Exercise
Quote the records below verbatim, from the beginning down to and including the line that contains "center [491, 30].".

Excerpted records
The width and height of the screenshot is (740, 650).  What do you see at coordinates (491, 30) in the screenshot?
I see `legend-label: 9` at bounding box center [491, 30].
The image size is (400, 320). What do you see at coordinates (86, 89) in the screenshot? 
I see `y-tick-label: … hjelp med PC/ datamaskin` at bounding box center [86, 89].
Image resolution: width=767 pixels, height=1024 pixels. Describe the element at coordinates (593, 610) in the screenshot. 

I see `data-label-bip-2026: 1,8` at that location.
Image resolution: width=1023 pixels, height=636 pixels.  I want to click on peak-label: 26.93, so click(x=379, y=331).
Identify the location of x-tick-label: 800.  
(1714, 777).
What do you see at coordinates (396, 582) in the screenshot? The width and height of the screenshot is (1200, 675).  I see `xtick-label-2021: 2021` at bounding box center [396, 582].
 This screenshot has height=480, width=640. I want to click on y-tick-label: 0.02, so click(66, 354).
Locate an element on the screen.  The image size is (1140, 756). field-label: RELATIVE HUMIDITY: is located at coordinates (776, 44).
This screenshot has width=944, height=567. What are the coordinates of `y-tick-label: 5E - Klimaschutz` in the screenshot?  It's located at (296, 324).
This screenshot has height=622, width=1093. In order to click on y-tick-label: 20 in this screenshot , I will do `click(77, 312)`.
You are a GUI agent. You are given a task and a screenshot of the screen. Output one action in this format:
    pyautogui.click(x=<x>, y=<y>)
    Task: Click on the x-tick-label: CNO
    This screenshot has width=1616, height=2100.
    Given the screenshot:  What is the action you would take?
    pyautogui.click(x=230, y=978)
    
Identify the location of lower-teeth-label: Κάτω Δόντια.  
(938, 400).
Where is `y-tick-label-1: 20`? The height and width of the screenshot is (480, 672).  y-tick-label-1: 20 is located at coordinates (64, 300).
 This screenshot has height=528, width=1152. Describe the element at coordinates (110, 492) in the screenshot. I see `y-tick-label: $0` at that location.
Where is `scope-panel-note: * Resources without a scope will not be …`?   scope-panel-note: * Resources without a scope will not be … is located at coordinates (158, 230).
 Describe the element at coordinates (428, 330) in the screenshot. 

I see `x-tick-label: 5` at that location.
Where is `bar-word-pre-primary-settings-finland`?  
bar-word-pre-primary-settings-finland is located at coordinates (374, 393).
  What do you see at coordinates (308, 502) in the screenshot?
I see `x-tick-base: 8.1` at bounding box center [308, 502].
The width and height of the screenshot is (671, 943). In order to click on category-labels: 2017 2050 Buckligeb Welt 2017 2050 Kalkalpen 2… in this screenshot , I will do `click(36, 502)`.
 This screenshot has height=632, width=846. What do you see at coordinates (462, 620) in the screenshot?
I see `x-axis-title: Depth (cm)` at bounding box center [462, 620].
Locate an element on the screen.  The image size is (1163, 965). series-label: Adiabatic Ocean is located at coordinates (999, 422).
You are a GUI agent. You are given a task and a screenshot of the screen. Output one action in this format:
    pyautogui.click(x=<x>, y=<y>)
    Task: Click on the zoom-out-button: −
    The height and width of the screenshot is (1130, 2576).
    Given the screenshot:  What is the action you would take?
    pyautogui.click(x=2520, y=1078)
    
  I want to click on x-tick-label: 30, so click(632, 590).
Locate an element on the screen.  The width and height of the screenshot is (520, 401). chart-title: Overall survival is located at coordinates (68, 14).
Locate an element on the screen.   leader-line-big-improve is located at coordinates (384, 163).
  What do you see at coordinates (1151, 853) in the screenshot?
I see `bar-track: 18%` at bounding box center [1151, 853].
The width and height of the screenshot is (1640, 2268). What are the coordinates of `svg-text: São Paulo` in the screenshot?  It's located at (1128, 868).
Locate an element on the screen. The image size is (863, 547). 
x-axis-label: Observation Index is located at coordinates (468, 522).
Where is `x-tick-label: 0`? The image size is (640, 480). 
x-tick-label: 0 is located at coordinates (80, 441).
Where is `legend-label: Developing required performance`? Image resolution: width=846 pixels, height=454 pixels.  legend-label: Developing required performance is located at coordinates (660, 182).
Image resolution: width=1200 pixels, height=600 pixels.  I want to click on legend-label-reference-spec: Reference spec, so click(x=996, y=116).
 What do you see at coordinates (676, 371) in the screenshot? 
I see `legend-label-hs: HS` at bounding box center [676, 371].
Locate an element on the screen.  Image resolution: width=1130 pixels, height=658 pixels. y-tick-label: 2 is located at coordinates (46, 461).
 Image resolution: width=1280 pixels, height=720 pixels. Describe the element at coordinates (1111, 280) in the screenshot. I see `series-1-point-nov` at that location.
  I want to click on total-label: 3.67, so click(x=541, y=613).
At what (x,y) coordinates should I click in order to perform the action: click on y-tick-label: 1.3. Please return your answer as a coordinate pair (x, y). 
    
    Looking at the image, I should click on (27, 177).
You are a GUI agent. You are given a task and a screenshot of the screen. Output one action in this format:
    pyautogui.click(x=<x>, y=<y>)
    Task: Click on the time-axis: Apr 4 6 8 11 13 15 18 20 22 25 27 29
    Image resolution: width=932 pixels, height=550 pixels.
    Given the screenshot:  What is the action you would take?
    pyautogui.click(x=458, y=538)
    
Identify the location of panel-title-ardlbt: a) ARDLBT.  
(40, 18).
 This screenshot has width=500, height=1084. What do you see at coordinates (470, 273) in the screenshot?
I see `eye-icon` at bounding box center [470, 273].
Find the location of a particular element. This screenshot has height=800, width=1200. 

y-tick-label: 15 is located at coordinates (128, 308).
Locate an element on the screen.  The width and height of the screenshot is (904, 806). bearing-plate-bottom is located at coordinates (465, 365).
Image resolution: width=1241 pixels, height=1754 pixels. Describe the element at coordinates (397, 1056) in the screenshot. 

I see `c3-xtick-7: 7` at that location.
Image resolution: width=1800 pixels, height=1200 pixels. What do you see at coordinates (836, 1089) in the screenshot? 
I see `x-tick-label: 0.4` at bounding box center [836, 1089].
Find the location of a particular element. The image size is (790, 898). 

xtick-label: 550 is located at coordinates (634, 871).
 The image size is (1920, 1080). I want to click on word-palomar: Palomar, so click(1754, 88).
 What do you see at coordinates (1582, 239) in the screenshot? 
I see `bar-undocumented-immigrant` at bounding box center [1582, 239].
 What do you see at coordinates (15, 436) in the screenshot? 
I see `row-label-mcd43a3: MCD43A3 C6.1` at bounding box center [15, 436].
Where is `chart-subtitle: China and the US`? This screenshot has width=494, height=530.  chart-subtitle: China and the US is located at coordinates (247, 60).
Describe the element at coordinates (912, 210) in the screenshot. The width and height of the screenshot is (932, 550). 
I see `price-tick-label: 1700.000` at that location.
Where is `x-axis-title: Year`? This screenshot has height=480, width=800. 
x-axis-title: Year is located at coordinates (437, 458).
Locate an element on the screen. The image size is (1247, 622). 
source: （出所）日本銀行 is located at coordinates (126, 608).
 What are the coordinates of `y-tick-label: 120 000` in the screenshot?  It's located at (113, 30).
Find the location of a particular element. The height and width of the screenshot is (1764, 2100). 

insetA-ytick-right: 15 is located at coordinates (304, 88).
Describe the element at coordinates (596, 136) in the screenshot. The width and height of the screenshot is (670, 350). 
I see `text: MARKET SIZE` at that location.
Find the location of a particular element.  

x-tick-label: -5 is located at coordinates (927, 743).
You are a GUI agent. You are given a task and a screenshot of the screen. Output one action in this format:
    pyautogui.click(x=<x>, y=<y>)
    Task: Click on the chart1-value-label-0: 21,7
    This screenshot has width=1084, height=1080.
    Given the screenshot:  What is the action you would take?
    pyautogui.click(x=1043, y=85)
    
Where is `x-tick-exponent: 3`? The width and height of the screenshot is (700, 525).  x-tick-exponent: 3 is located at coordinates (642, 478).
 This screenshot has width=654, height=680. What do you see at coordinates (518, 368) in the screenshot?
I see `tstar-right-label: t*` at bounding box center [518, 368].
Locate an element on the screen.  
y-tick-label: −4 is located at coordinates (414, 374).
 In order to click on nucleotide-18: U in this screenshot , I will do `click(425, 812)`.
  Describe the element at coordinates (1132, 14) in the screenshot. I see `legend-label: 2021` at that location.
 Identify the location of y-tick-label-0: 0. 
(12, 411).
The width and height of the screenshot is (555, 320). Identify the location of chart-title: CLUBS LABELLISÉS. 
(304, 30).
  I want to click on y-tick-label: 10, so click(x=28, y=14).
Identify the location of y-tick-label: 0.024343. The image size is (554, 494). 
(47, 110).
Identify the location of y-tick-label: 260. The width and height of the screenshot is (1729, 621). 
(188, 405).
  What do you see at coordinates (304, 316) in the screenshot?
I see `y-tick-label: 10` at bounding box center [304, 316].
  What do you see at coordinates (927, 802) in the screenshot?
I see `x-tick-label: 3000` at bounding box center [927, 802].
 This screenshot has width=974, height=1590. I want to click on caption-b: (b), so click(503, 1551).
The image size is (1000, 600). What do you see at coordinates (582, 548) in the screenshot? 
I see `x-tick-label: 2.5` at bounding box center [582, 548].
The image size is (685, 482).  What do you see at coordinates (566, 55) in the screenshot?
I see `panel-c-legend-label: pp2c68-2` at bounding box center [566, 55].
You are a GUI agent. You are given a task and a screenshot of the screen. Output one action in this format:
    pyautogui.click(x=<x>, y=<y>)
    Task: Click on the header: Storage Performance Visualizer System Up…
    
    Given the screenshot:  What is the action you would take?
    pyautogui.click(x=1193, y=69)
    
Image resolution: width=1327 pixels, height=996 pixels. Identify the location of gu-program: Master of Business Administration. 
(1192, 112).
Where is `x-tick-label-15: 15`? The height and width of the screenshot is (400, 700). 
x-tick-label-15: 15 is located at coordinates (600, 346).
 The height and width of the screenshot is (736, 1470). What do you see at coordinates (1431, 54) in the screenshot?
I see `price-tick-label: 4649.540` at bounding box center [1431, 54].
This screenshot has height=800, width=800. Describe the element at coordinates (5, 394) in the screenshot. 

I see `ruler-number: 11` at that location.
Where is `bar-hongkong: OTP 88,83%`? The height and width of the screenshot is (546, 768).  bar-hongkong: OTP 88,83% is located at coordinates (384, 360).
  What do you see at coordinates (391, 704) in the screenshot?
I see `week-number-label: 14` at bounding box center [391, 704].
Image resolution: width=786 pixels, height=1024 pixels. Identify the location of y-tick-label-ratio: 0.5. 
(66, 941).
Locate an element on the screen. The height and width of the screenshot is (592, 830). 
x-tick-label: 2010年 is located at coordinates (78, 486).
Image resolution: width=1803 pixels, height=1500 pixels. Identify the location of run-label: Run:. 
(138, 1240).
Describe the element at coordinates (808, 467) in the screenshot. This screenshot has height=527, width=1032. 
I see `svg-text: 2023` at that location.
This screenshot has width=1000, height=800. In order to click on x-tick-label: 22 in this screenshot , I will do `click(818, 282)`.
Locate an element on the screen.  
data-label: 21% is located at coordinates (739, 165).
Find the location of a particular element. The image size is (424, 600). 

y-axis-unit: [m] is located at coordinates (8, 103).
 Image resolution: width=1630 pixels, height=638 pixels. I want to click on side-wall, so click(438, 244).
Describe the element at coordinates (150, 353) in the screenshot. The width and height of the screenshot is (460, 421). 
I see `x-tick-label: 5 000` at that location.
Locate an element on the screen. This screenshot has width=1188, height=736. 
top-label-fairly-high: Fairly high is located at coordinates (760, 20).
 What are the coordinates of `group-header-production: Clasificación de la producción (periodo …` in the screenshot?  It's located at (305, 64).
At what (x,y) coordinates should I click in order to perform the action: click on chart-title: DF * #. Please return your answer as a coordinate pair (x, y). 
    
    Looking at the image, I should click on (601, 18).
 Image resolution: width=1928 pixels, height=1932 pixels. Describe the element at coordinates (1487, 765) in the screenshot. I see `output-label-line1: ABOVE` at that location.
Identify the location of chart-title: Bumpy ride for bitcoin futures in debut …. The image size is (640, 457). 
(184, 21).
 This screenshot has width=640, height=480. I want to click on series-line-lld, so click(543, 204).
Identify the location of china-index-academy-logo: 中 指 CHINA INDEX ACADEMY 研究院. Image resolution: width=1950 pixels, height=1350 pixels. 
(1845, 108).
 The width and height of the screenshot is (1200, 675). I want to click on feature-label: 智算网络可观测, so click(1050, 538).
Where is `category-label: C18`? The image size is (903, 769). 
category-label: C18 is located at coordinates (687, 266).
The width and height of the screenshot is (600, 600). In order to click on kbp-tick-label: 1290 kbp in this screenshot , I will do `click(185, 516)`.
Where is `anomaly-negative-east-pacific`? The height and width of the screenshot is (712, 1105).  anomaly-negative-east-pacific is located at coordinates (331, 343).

Final answer
The width and height of the screenshot is (740, 650).  What do you see at coordinates (491, 30) in the screenshot?
I see `legend-label: 9` at bounding box center [491, 30].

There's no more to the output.